Service record (Kriegsmarine)
- Part of: 5th U-boat Flotilla; 20 May 1944 – 8 May 1945;
- Identification codes: M 25 172
- Commanders: Oblt.z.S. Günther Lüth; 20 May 1944 – 9 May 1945;
- Operations: 1 patrol:; 21 April – 1 May 1945;
- Victories: None

= German submarine U-1057 =

German World War II submarine

German submarine U-1057 was a Type VIIC U-boat of Nazi Germany's Kriegsmarine during World War II.

She was ordered on 5 June 1941, and was laid down on 21 June 1943 at Friedrich Krupp Germaniawerft AG, Kiel, as yard number 691. She was launched on 20 April 1944 and commissioned under the command of Oberleutnant zur See Günther Lüth on 20 May 1944.

==Design==
German Type VIIC submarines were preceded by the shorter Type VIIB submarines. U-1057 had a displacement of 769 t when at the surface and 871 t while submerged. She had a total length of 67.10 m, a pressure hull length of 50.50 m, a beam of 6.20 m, a height of 9.60 m, and a draught of 4.74 m. The submarine was powered by two Germaniawerft F46 four-stroke, six-cylinder supercharged diesel engines producing a total of 2800 to 3200 PS for use while surfaced, two AEG GU 460/8-276 double-acting electric motors producing a total of 750 PS for use while submerged. She had two shafts and two 1.23 m propellers. The boat was capable of operating at depths of up to 230 m.

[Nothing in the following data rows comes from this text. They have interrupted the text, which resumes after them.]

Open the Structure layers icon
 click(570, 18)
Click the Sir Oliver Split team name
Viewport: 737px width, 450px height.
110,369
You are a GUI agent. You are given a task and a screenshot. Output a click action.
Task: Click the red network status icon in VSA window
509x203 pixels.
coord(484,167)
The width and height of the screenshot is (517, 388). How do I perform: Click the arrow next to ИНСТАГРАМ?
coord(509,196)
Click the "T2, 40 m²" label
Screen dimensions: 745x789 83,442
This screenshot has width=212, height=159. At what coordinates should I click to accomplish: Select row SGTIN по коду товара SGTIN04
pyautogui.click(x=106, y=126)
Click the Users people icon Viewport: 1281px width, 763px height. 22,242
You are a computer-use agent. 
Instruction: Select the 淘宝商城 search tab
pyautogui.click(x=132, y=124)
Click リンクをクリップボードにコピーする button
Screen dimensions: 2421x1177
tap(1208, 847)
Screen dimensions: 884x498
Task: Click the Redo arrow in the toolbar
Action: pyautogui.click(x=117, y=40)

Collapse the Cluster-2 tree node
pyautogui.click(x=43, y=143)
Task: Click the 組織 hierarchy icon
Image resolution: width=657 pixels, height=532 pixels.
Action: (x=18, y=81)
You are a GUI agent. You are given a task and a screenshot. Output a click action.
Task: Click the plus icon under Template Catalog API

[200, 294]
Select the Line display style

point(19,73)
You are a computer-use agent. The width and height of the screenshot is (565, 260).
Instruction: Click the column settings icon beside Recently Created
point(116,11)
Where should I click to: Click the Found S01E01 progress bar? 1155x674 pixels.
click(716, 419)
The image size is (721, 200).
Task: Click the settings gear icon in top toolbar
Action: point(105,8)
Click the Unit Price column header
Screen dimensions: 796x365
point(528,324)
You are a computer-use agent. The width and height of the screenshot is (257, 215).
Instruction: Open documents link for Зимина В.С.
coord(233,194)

The submarine had a maximum surface speed of 17.7 kn and a maximum submerged speed of 7.6 kn. When submerged, the boat could operate for 80 nmi at 4 kn; when surfaced, she could travel 8500 nmi at 10 kn. U-1057 was fitted with five 53.3 cm torpedo tubes (four fitted at the bow and one at the stern), fourteen torpedoes or 26 TMA mines, one 8.8 cm SK C/35 naval gun, (220 rounds), one 3.7 cm Flak M42 and two twin 2 cm C/30 anti-aircraft guns. The boat had a complement of between 44 — 52 men.

==Service history==
On 9 May 1945, U-1057 surrendered at Bergen, Norway. She was later transferred to Loch Ryan, Scotland on 2 June 1945.

The Tripartite Naval Commission allocated U-1057 to the Soviet Union. On 4 December 1945, she arrived in Libau, Latvia, as British N-class N22. On 13 February 1946, the Soviet Navy allocated her to the Baltic Fleet. She was renamed S-81 on 9 June 1949 then sent to the reserve fleet on 30 December 1955. S-81 went to the Northern Fleet as a test hulk and was later sunk in the Barents Sea on 24 September 1957, during an atomic bomb test off of Novaya Zemlya. She was struck from the Soviet Navy on 16 October 1957 and broken up for scrap.